*SELECTED TEXT*.
= Beginning of Section =

Exotic New Mars Images From Orbiting Telephoto Studio

A new batch of sharp Martian close-ups from NASA's HiRISE camera were released on Sept. 1. HiRISE (High Resolution Imaging Science Experiment) has been circling Mars on the Mars Reconnaissance Orbiter for four years now, taking dramatic photos of the red planet with a telephoto lens to make any paparazzi jealous. The camera can focus on objects the size of a beach ball from more than 180 miles away.

The 236 new images, taken between July 8 and July 31, cover the planet practically from pole to pole. They zoom in on terrain ranging from volcanic cones to cratered planes, from wind-swept dunes to crusts of ice. The images even capture evidence of ongoing geological processes on Mars today, like fresh craters that may have formed between January and June of this year.

= End of Section =

*RECORDS SUPPLIED*.
= Beginning of Section =

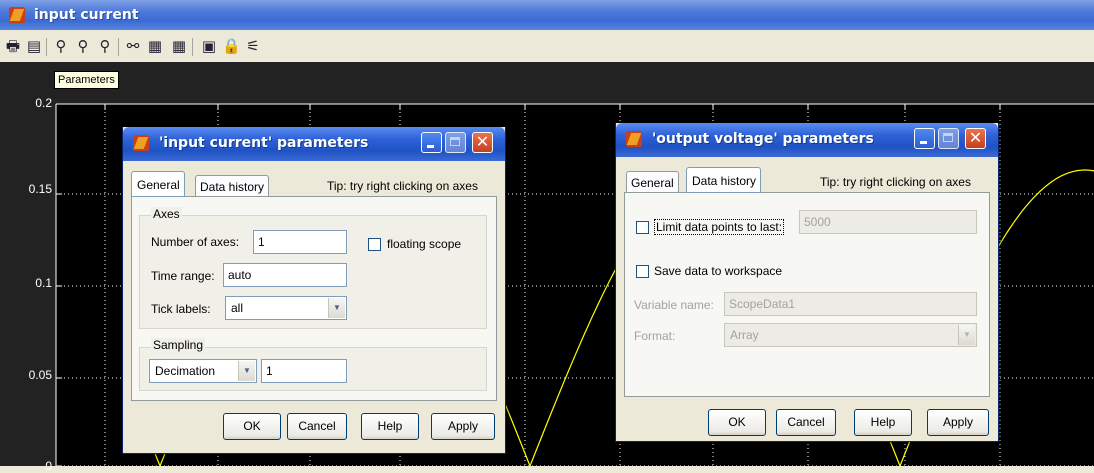  I want to click on print-icon: 🖶, so click(13, 46).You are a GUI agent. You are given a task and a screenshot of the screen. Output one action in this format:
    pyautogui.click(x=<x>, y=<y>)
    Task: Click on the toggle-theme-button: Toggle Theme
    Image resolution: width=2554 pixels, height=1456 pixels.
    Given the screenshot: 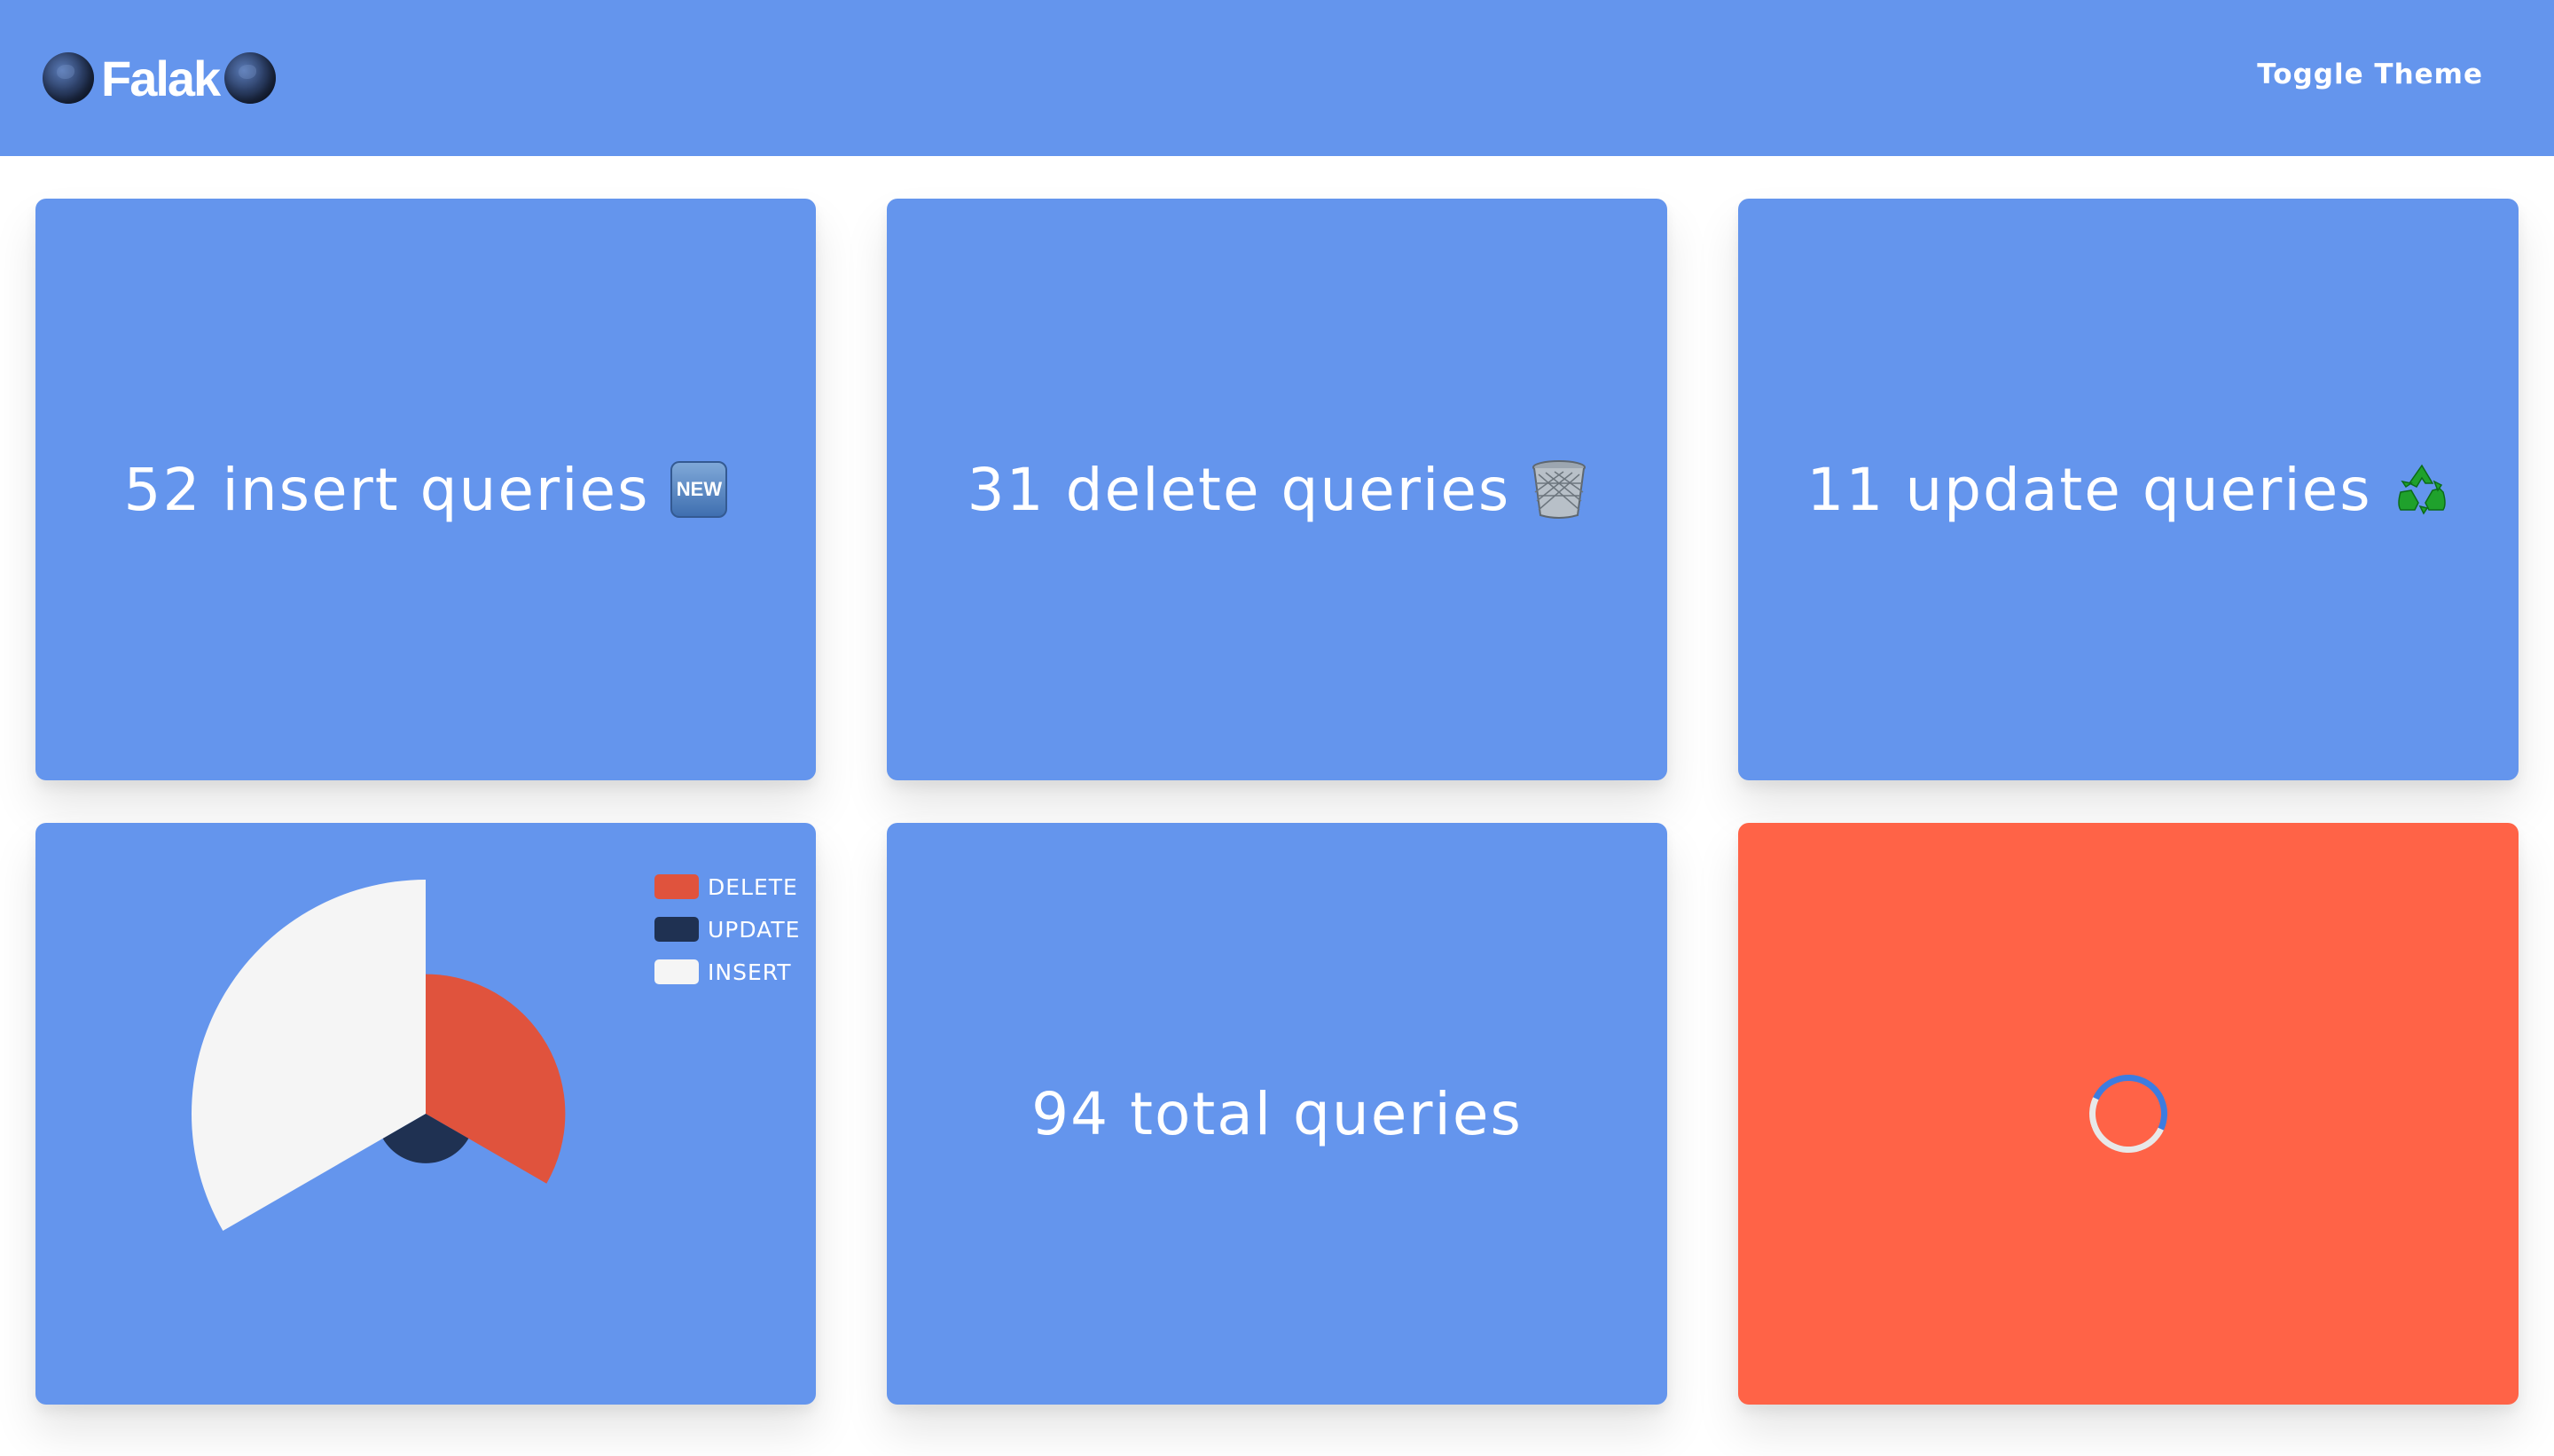 What is the action you would take?
    pyautogui.click(x=2370, y=74)
    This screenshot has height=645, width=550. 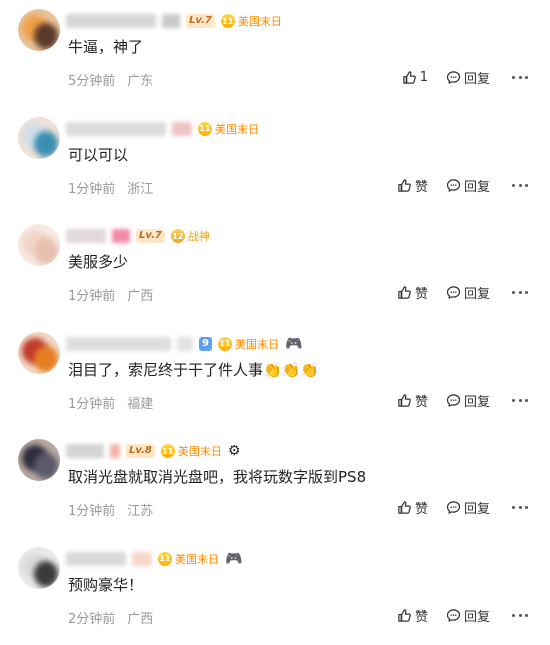 What do you see at coordinates (198, 236) in the screenshot?
I see `medal-label: 战神` at bounding box center [198, 236].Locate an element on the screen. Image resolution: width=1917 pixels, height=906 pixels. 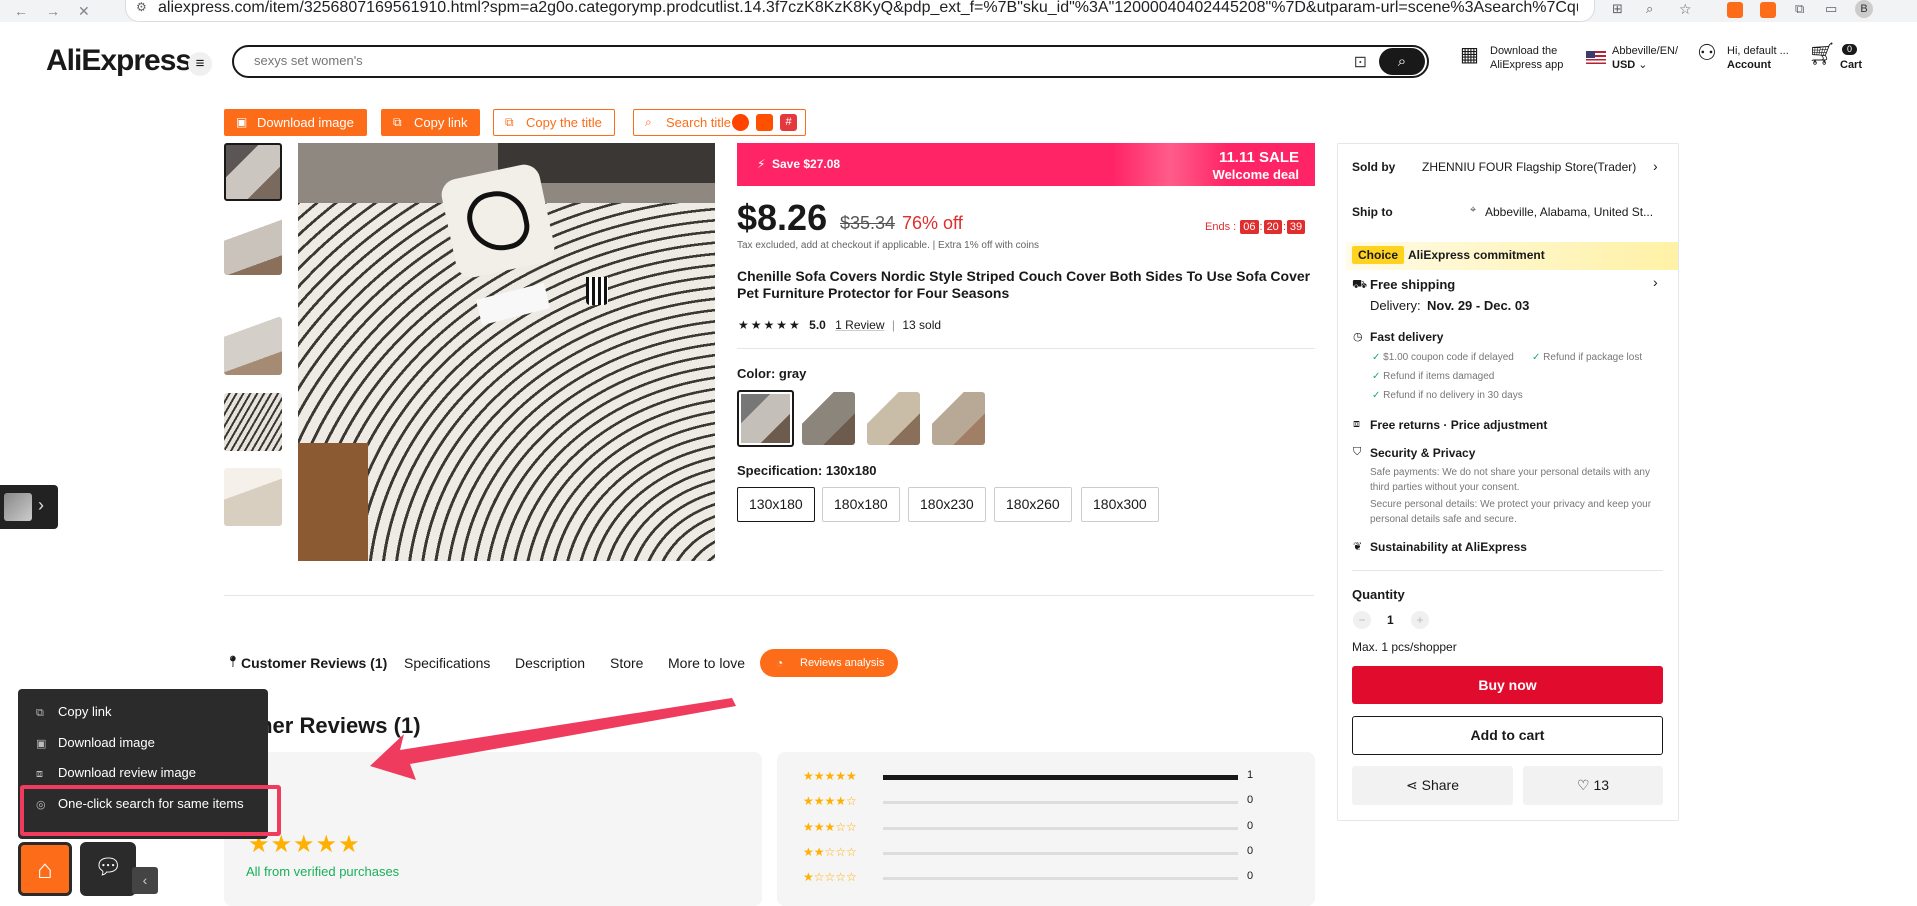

= End of Section =

*WHAT YOU WILL DO*. Carry on with the article about the new HiRISE images of Mars, picking up after its final sentence.

*RESPONSE BOX*.
These are some of our favorites from the new set. But since January, the HiRISE team has been letting the public point the camera. You can suggest new terrain to explore using their "HiWish" feature.

These volcanic cones were formed by hot lava running over water or ice. The heat from the lava boiled the water underneath, and the water burst upwards in an exploding bubble of lava. The explosion threw chunks of molten and solid lava into the air to gather into the cones. These cones are similar in size and shape to cones found in Iceland.